(DATASET CONTENT begins)
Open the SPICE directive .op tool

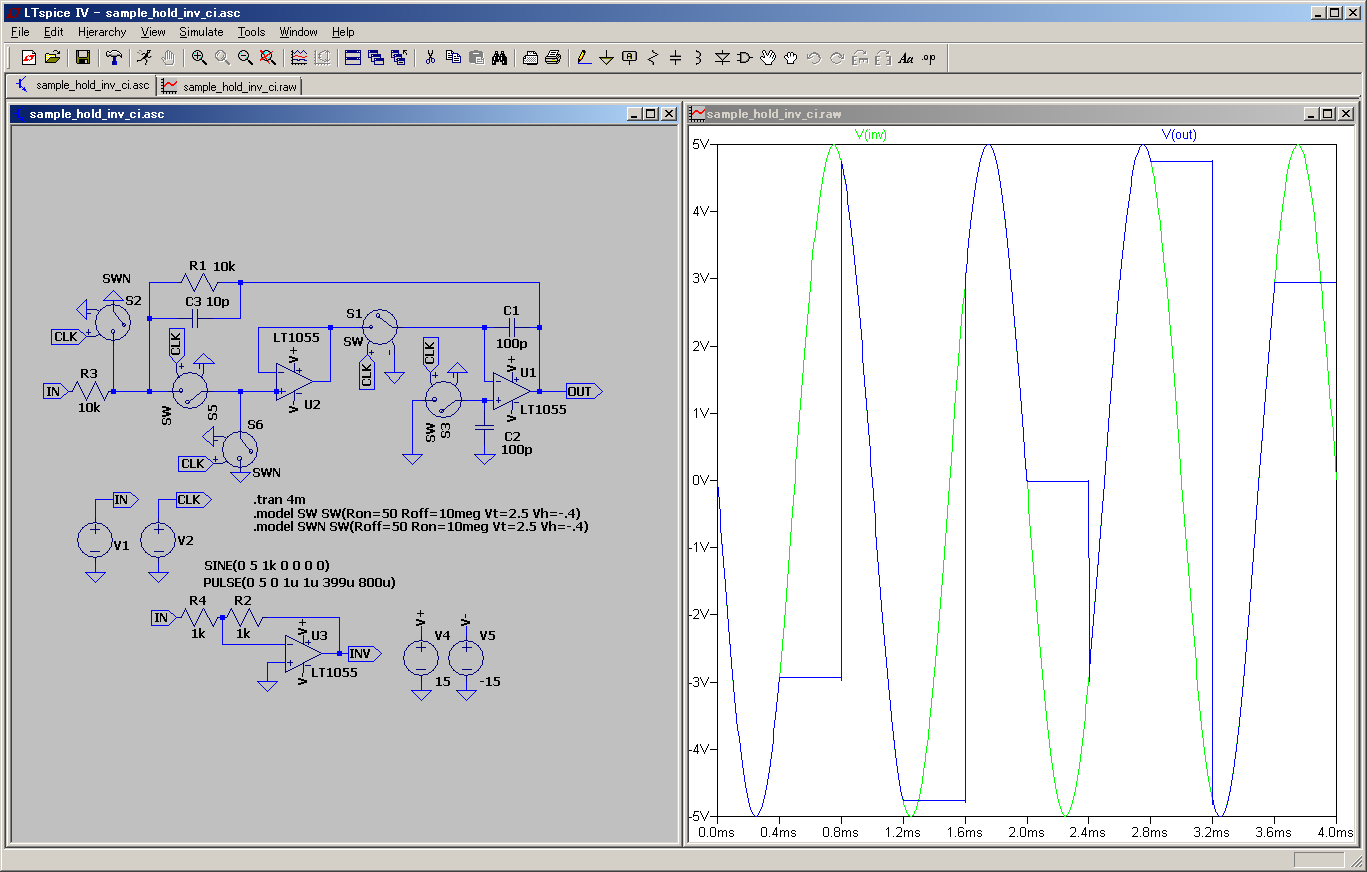[929, 58]
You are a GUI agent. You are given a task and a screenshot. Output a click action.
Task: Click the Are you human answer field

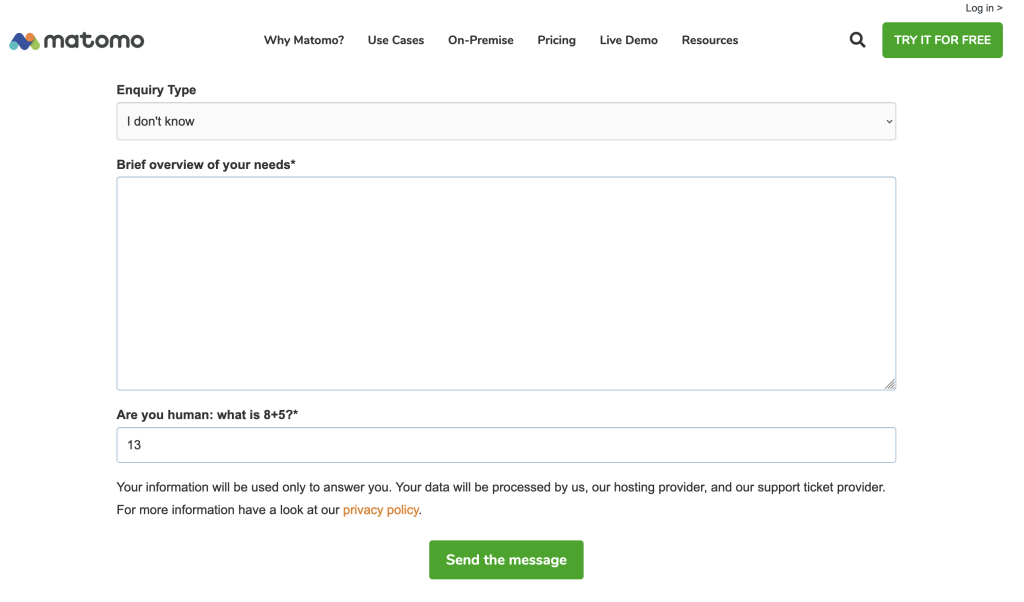tap(506, 445)
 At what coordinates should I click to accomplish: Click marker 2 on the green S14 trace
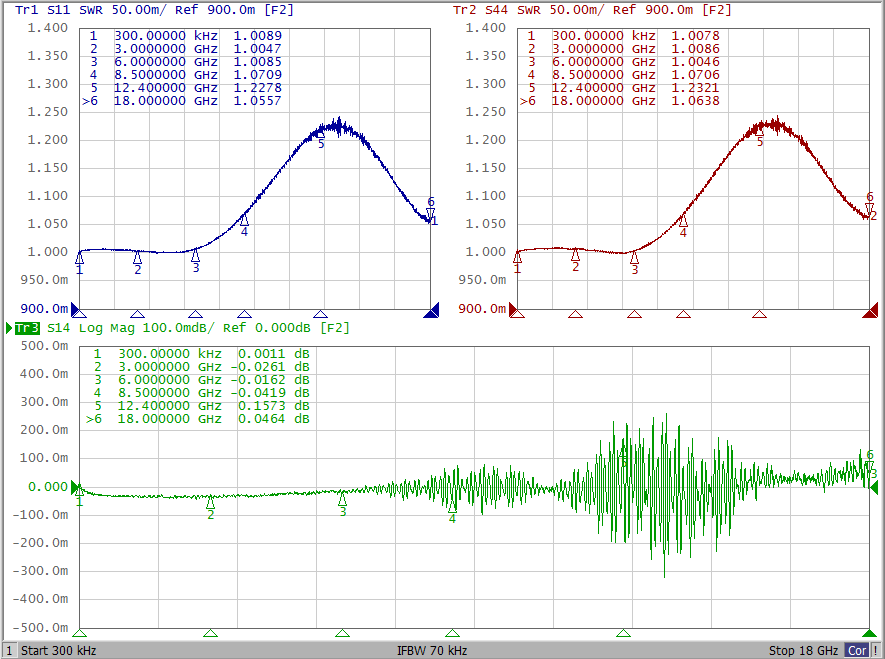coord(210,502)
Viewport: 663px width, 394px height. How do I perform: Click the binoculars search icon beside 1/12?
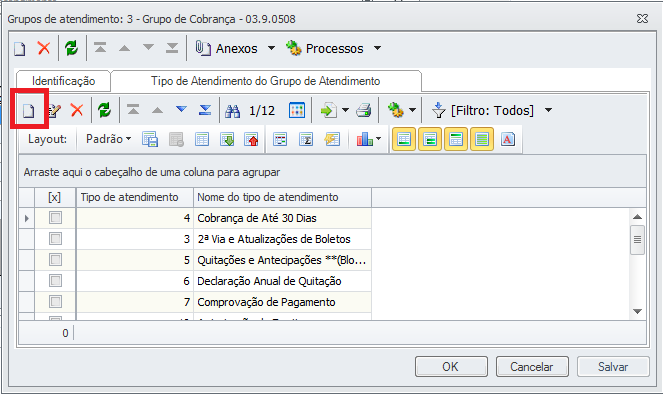pyautogui.click(x=233, y=111)
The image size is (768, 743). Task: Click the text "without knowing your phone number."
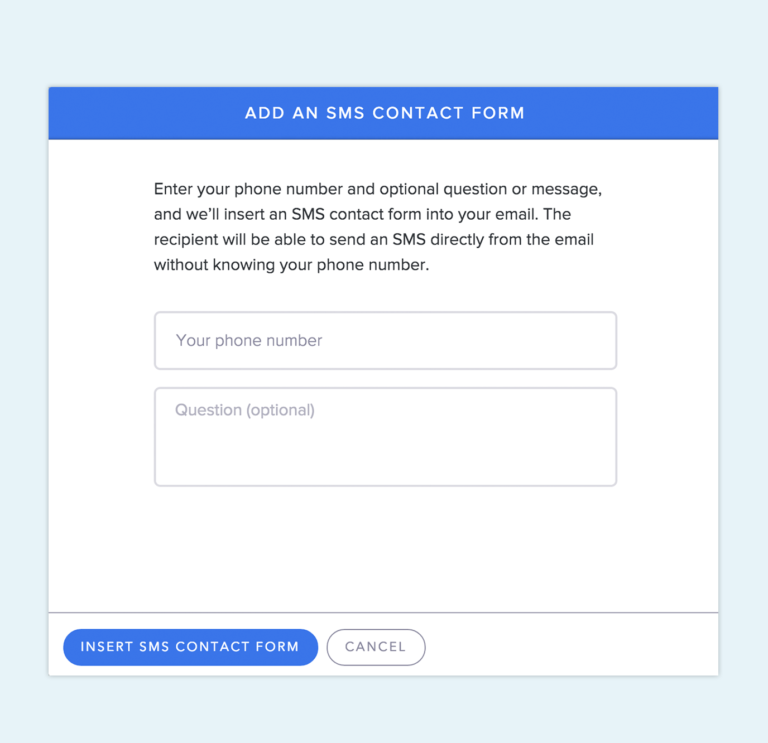pos(291,265)
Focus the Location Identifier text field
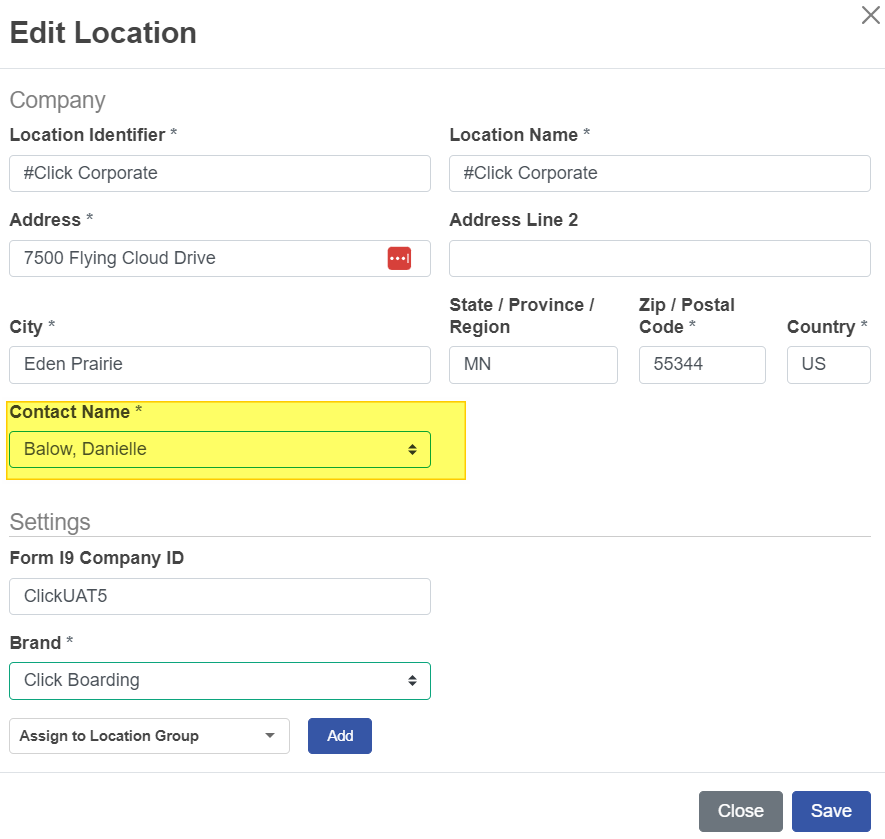This screenshot has width=885, height=839. (x=220, y=173)
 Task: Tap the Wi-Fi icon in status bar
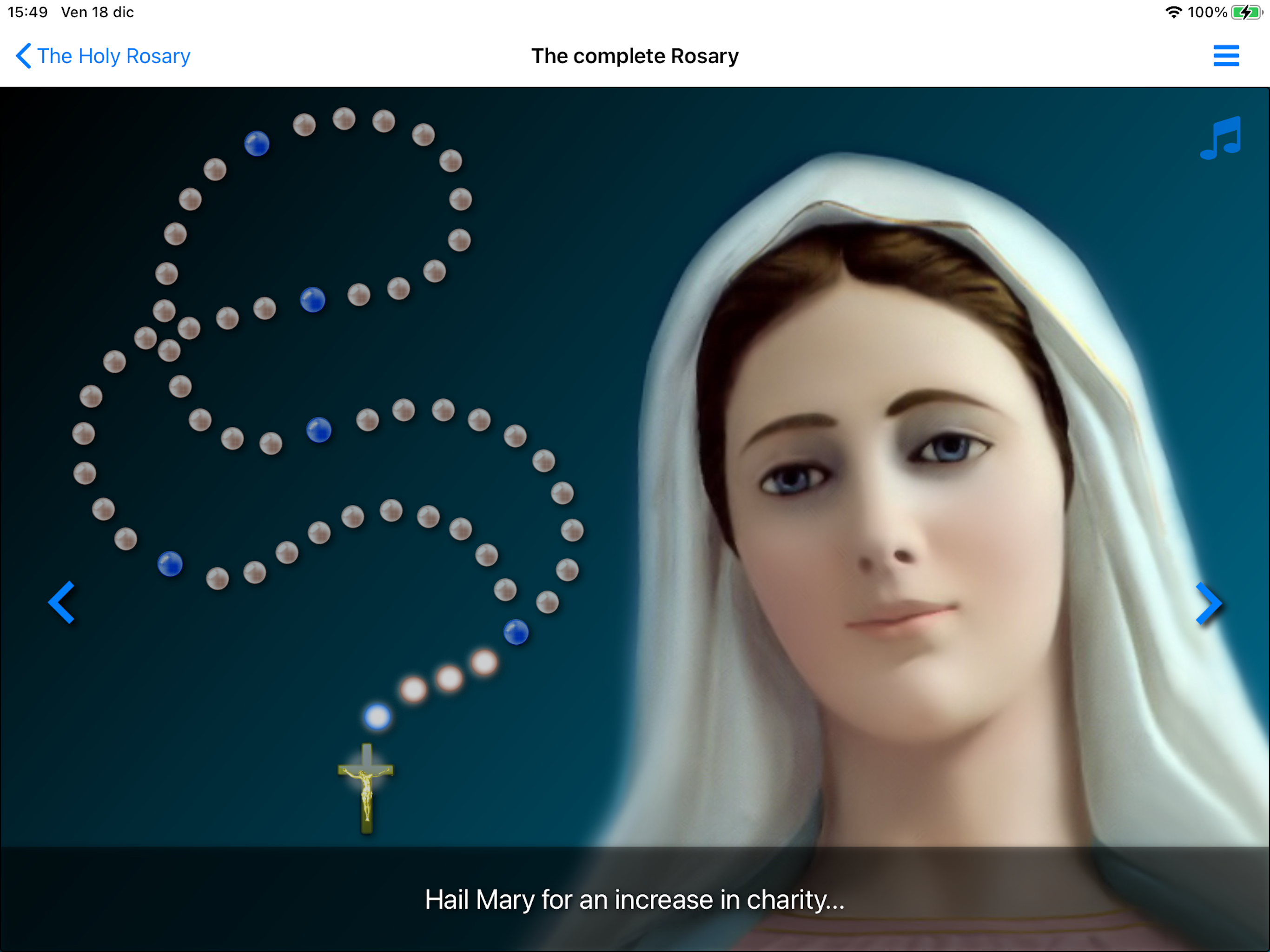pyautogui.click(x=1174, y=12)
(DATASET CONTENT ends)
No picture is to appear in the copy; every entry above is otherwise to be printed verbatim.

Open the SPICE directive .op tool

[929, 58]
You are a GUI agent. You are given a task and a screenshot. Output a click action.
Task: Click the Are you human answer field

tap(506, 445)
 At what coordinates should I click to accomplish: Click marker 2 on the green S14 trace
coord(210,502)
Viewport: 663px width, 394px height. How do I perform: Click the binoculars search icon beside 1/12?
pyautogui.click(x=233, y=111)
The image size is (768, 743). Task: Click the text "without knowing your phone number."
pos(291,265)
Focus the Location Identifier text field
This screenshot has width=885, height=839. (x=220, y=173)
 Task: Tap the Wi-Fi icon in status bar
pyautogui.click(x=1174, y=12)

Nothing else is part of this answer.